Housakos' office says he isn't doing any interviews this week but that the Speaker is eager to continue his work on restructuring the Senate, using the recent report from the federal auditor general as a road map.

But many senators from both sides of the aisle are eager to see a fresh face on the dais. Make that a fresh female face.

Substantial bipartisan support is building for Senator Claudette Tardif to be the next Speaker. Senators describe the fully bilingual official languages champion from Alberta as an intelligent, non-partisan and empathetic person.

There hasn't been a woman speaker since the Liberals were defeated in 1979. Renaude Lapointe and her predecessor Muriel McQueen Fergusson were appointed by Trudeau's father, former prime minister Pierre Trudeau.

Modernizing from within

How Speakers are appointed is among many ideas senators are considering in a bid to modernize the institution from within.

Conservative Senator Stephen Greene and Liberal-appointed Senator Paul Massicotte have spearheaded a committee of interested senators who have been meeting in private to consider options such as doing away with Senate question period, forming non-partisan regional caucuses, slashing the membership on Senate committees and allowing senators to elect their own Speaker.

"We are still working with our leaders and caucuses to have them agree to our ideas and their implementation ASAP. Progress has been made but nothing firm yet," Massicotte tells CBC News.

And there are other signs of increased non-partisan co-operation in the Senate.

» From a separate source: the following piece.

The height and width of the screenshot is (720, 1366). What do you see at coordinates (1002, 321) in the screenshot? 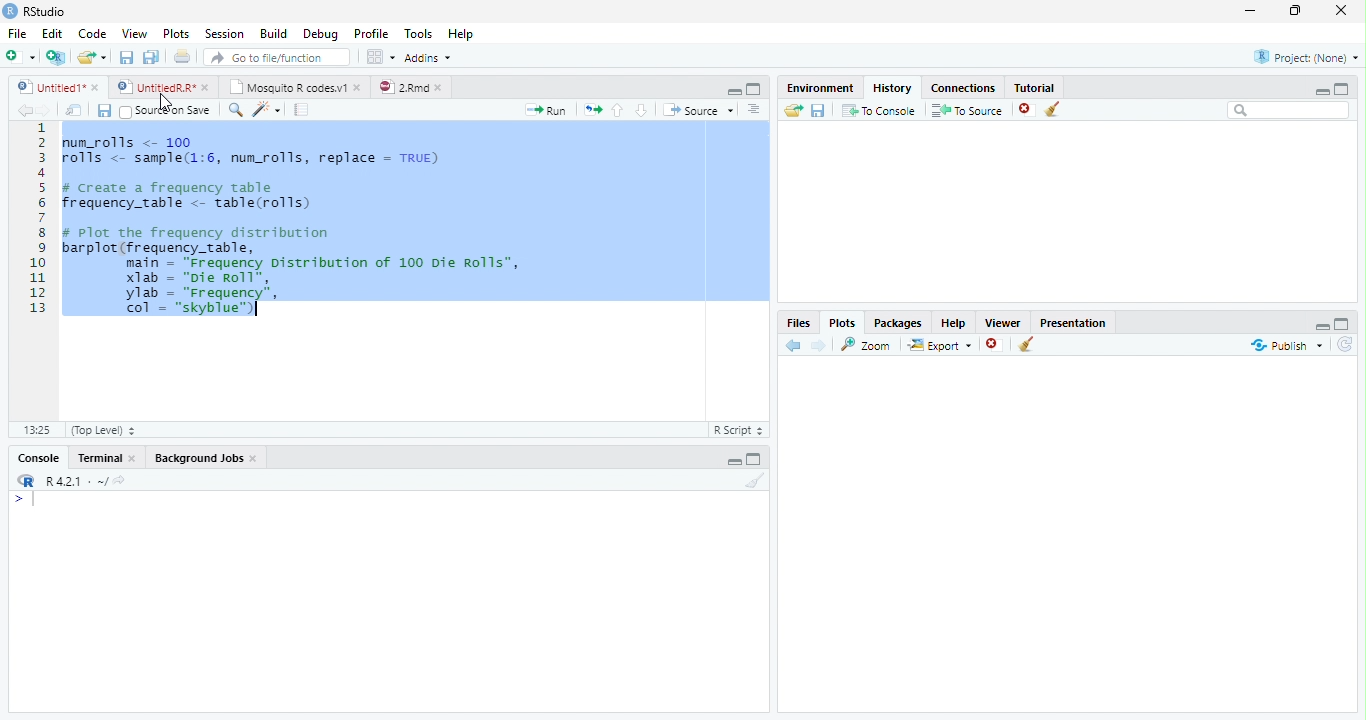
I see `Viewer` at bounding box center [1002, 321].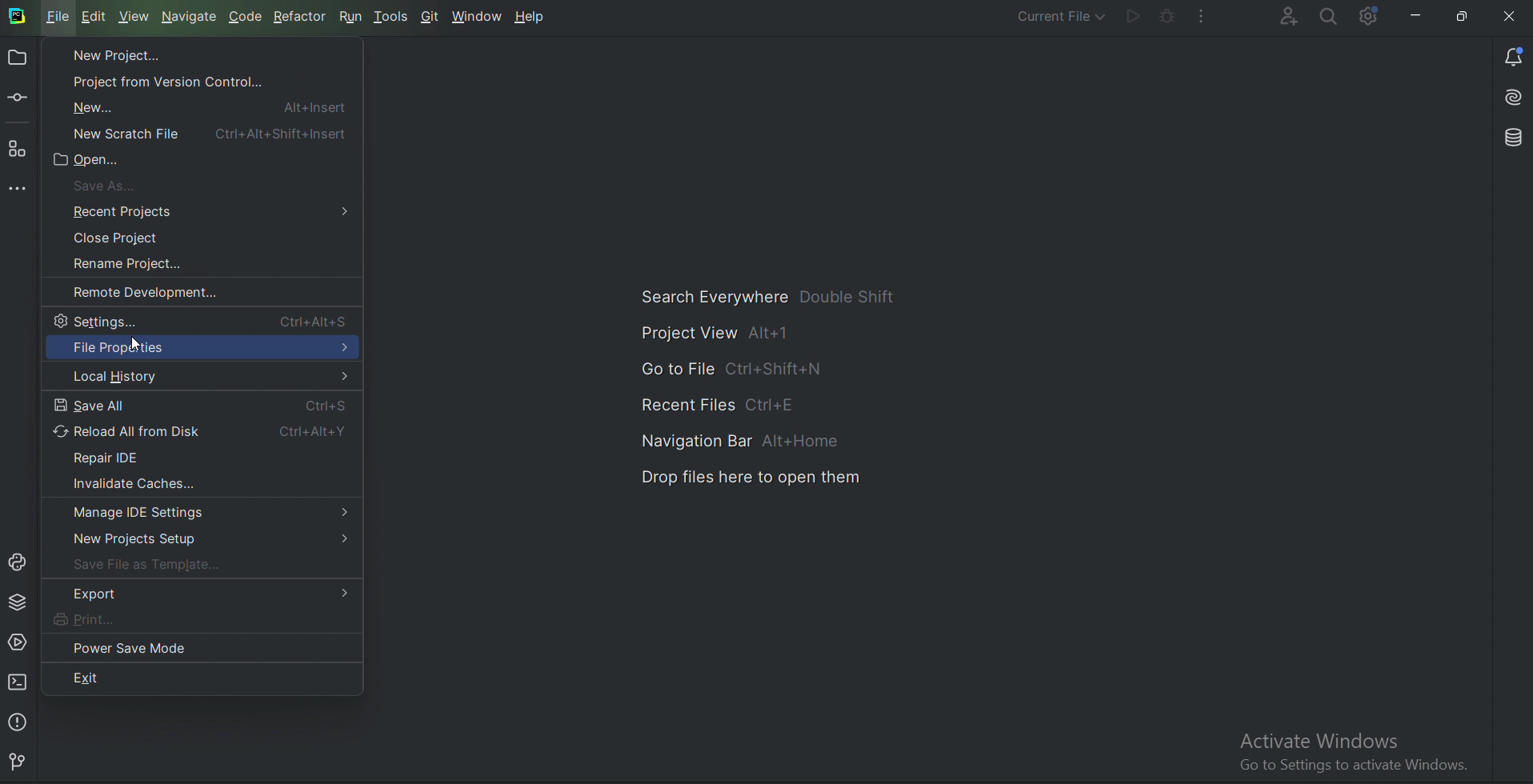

Conservative senators have told CBC News that up to 20 of them have pledged not to play politics and hold up government legislation.

Along with the 22 vacancies in the upper house, there are eight independents and several Liberal-appointees who are regular no-shows — one more reason Trudeau may want to name a government leader and whip in the Senate.

As for where Jaffer and her Senate Liberal colleagues will sit, Cowan says he expects they'll swap seats with their Conservative peers who are now in opposition.

"We are not the government caucus. We are the Senate Liberal caucus, so we'll be sitting on the right hand of the speaker. I suppose traditionally it's been there for those who support the government. I suspect we support the government more than the opposition does."